The good part about the limo liner, in addition to a complementary bagel and free viewing of Pirates of the Carribean: At World’s End, is that you don’t risk decapitation on a Greyhound and having your body eaten while you’re asleep. If I’m going to be murdered, it’s going to be in luxury.

We also have Wifi on here, which means I’ve checked email 80 times. Whenever I check my email I never have new messages. I should check to see if I have other things, like depression and a pitiful sex life. Then that wouldn’t show up so much. After that I should stop checking to see if I have my car keys and when they magically reappear I’ll drive home in the Ferrari I didn’t check to see if I had.

Saturday, January 17, 2009

Karma & Lies

I told my friend, “my windshield needs to be replaced and insurance doesn’t cover it.”

And he said, “Here’s the secret for fixing that…” which I thought was the introduction to a wholesome idea... like if I mixed crazy glue with happiness then I could seal the crack forever.

Instead…

He told me to call one of those truck companies that carry salt or rocks and say, “I was driving behind your truck. Something flew off the top of it and cracked my windshield,” and they’ll replace my windshield for free without question because that happens so much.

Here’s why this wouldn’t work for me.

1.) Karma affects me more than most, probably because I assume everything relates to Karma.
“There’s no milk for my Corn Flakes? Thanks a lot karma.”
“The economy’s bad? It's because I lied to the salt delivery company.”

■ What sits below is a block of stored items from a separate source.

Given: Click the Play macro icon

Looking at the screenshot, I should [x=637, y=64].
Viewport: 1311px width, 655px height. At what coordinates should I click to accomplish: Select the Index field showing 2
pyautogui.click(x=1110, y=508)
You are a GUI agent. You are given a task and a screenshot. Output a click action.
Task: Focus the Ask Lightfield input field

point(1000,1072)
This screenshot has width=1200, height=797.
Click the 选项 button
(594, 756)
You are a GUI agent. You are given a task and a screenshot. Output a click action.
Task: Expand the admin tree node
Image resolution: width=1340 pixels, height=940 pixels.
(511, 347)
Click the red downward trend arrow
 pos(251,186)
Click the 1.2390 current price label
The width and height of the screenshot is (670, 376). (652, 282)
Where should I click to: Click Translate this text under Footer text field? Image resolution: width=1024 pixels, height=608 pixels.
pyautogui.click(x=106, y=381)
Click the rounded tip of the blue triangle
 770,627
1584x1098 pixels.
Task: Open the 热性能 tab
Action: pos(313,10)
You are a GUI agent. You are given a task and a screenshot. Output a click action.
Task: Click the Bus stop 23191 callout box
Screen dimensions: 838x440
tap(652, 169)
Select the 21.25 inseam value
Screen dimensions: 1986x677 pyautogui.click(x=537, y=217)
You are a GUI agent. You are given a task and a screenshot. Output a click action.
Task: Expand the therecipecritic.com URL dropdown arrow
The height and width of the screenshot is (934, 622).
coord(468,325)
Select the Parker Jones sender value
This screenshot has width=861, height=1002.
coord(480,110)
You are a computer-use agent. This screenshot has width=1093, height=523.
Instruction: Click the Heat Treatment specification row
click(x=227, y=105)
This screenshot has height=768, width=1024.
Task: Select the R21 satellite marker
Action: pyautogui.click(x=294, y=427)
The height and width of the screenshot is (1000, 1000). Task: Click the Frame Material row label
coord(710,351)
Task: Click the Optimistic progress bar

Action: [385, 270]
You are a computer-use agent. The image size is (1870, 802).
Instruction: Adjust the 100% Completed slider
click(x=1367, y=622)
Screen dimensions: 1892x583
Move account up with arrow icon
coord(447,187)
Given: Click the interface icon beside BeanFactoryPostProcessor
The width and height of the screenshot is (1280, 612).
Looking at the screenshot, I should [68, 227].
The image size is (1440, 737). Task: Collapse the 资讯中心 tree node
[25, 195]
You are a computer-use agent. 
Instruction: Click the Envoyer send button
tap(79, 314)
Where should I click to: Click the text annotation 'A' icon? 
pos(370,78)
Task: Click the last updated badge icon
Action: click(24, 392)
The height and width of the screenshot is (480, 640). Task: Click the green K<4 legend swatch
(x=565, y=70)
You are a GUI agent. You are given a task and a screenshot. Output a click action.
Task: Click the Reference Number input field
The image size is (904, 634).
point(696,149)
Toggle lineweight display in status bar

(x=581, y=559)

2.) I’m a terrible liar because I don’t have the confidence to stand by my lie. If I called the salt delivery company I’d be the first person in history they’d know was lying.
“Judging by the crack in your windshield I can tell you didn’t come anywhere near a salt truck and since we can prove this in a court of law, we’re going to sue and arrest you for fraud.”
“You’re absolutely right and I’m wrong about everything.”

Then because of karma I’d get the maximum sentence and be someone’s bitch within ten minutes because I don’t know how to lie.
“What are you in here for?”
“Um, kind of a long story, but basically I was murdering my friend for telling me I should call the salt truck company and…”
“You’re my bitch.”
“But I don’t have time to be your bitch. I have a doctor’s appointment at 4 and then…”
“You just bought yourself another butt raping my friend.”